Myth #4: I’m a good player, so I don’t need safety goggles.
Myth #5: A penalty hinder is only when my opponent blocks my set shot to the front wall.
Myth #6: If the ball goes out of the court, the rally is replayed.
Myth #7: We just replay anytime someone happens to be in the way.
Myth #8: Any court hinder is replayed.
Myth #9: I’ve seen the pros do it, so it must be okay.
Myth #10: The referee’s primary responsibility is to keep score.
Now the facts … [all references are quoted from the USAR Official Rules of Racquetball] …
Fact #1: Both feet of the server must be fully within the service zone. That means that no part of the foot can be over the painted line in the safety zone during the serve motion – rules 3.2 and 3.9(a)(1).
Fact #2: The server, and the non-serving partner in doubles, cannot leave the service zone until the served ball has crossed the plane of the short line – rule 3.10(i). However, this rule is different in the IRT – rule 11.4.
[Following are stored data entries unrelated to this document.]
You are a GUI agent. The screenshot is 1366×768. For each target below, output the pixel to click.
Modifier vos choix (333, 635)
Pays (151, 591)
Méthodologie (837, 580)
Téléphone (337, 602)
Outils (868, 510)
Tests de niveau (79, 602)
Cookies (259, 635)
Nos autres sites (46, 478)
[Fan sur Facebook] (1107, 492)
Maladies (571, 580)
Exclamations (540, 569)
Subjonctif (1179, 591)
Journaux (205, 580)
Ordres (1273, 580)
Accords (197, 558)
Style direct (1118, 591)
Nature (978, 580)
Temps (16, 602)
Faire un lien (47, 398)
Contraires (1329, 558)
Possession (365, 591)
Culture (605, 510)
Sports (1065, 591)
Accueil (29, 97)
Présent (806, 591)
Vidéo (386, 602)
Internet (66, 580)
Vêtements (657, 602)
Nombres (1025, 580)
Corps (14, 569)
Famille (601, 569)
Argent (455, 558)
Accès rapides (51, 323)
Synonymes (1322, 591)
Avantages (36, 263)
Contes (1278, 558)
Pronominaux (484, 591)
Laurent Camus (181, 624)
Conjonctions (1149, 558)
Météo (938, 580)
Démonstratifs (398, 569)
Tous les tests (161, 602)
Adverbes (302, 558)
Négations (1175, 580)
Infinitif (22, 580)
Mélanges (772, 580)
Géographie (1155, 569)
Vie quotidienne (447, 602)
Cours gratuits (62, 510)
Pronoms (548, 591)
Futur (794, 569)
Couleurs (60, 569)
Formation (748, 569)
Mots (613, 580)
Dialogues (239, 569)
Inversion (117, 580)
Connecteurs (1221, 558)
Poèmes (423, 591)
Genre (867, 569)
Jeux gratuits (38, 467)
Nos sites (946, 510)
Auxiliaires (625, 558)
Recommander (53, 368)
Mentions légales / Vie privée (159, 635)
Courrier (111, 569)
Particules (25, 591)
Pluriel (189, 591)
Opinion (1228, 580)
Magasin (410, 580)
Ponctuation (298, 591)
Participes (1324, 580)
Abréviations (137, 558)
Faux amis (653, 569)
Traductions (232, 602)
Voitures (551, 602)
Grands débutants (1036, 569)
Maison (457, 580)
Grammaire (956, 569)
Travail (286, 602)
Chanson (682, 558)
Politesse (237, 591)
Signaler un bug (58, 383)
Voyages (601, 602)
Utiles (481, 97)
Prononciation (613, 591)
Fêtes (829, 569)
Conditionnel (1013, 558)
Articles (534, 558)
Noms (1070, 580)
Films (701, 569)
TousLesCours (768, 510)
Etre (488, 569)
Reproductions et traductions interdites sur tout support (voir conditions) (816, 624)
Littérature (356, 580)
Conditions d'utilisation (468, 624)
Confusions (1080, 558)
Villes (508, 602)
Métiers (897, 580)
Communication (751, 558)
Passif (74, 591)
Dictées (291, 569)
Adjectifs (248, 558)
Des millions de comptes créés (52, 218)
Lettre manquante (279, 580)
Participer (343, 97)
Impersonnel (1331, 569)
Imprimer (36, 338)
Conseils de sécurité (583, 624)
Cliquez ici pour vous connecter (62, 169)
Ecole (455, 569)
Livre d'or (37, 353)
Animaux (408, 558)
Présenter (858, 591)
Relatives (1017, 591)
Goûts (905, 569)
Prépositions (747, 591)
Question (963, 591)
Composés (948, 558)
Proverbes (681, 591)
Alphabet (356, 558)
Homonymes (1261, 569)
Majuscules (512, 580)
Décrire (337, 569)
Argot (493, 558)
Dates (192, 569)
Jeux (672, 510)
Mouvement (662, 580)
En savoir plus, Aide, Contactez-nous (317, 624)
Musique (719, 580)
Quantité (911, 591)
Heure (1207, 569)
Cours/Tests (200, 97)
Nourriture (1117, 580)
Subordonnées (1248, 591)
Fact #3: The server’s partner shall stand erect with back facing the side wall and with both feet on the floor within the service box from the moment the server begins the service motion until the served ball passes the short line – rule 4.2(b).
Fact #4: Accidents happen, and you cannot control what other people do or when they do it. Safety is important in any sport, including racquetball. An eye is easily damaged by a ball hitting it a high velocity, or by a swinging racquet. Besides loss of eyesight, there are game and match penalties for failure to use proper eyewear – rules 2.5(a) and 3.17(a)(9).
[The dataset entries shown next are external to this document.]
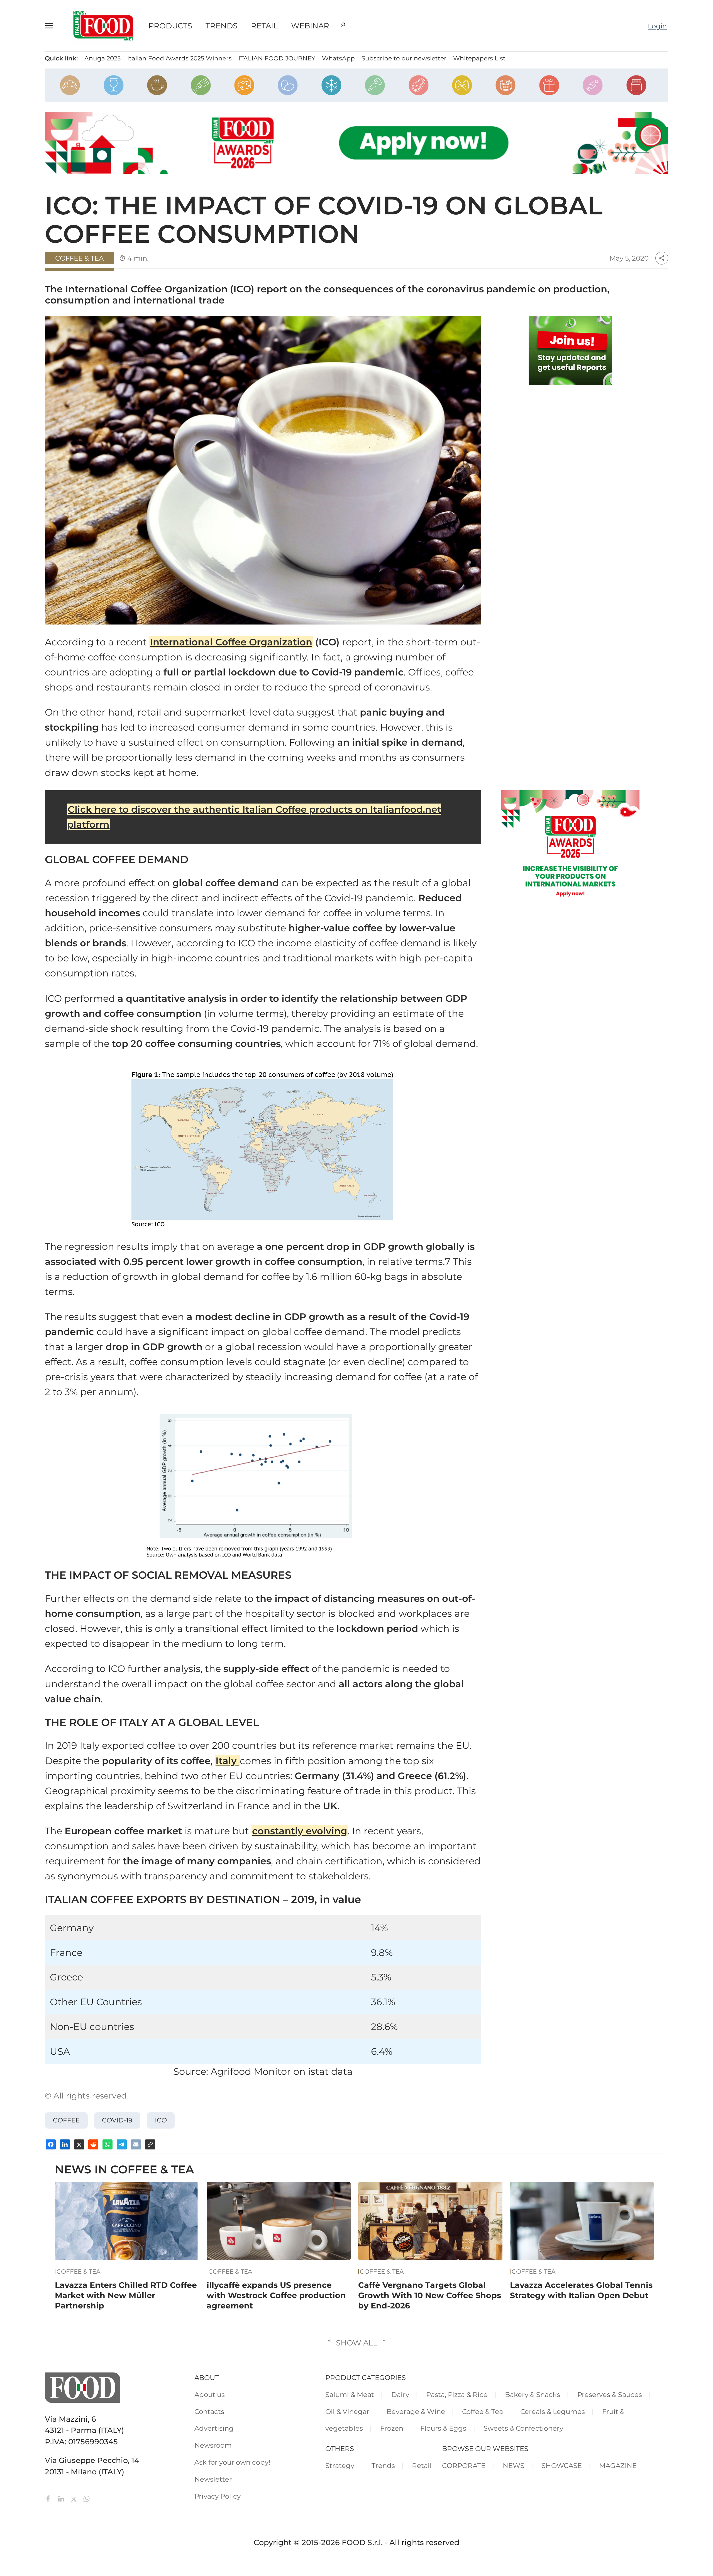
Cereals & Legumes (552, 2411)
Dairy (400, 2394)
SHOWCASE (561, 2465)
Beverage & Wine (416, 2411)
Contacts (209, 2411)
Fact #5: This is only a partial myth in that blocking a straight-in shot is not the only definition of a penalty hinder. There are nine penalty hinders, including failure to move, stroke interference, and moving into the ball, any of which can negate an offensive player’s shot – rule 3.15. And don’t call it an avoidable hinder – that term was discontinued several years ago because intent to hinder is not part of the determination.
Fact #6: There are several things to consider before deciding if there is a replay or a loss of the rally when that happens. Considerations include: whether the ball bounced first (replay) or did it leave the court without bouncing (loss of rally); was a court hinder involved (replay) – rule 3.14(a)(1). Also determine if rules other than those for USA Racquetball being followed (generally, it’s a replay) – e.g., rule 11.8.
Fact #7: Because there are players who regularly agree to do this, it’s not a clear myth or fact determination of a rule. However, if the hinder is a penalty hinder, it can be a great disadvantage to someone if their opponent regularly takes away good offensive opportunities from them – rule 3.15. Replay hinders are just replayed.
Fact #8: In general, there is no court hinder unless it has been designated prior to the start of a match; otherwise, it is not fair to wait for the middle of a rally to call a court hinder that might be in your favor. However, the rule does call out specific cases where play should stop due to certain irregular bounces or a wet spot that affects the rally – rule 3.14(a)(1).
Fact #9: Not necessarily. There are multiple variations of the rules based on the governing body. While the core aspects of the rules are the same, there are many variations, several of which are covered in detail in the USA Racquetball rulebook. Variations by organization include: IRT, LPRT, CPRT, and NMRA. The IRF governs play among non-US countries. In addition, there are modifications for outdoor play, visually impaired players, deaf players, players using wheelchairs, and multi-bounce rules generally for very young players – rule sections 6-14.
Fact #10: The referee has a responsibility to keep score, but the primary responsibility is to manage the match, which involves a significant list of duties before and during the match, with authority over players and spectators. Managing the match includes: pre-match briefing; starting play; ensuring the pace of the match is maintained (i.e., 10-second rule, timeouts, breaks); rendering judgements on proper equipment, hinder calls, legal serves, and screens; keeping track of serve order; assessing technical warnings and fouls; and working with line judges if used – rule section B and references throughout the rules.
How did you do? I hope you did well, because that means these articles are worthwhile, that you are becoming an expert, and then encouraging and educating others as you enjoy this wonderful sport wherever you play!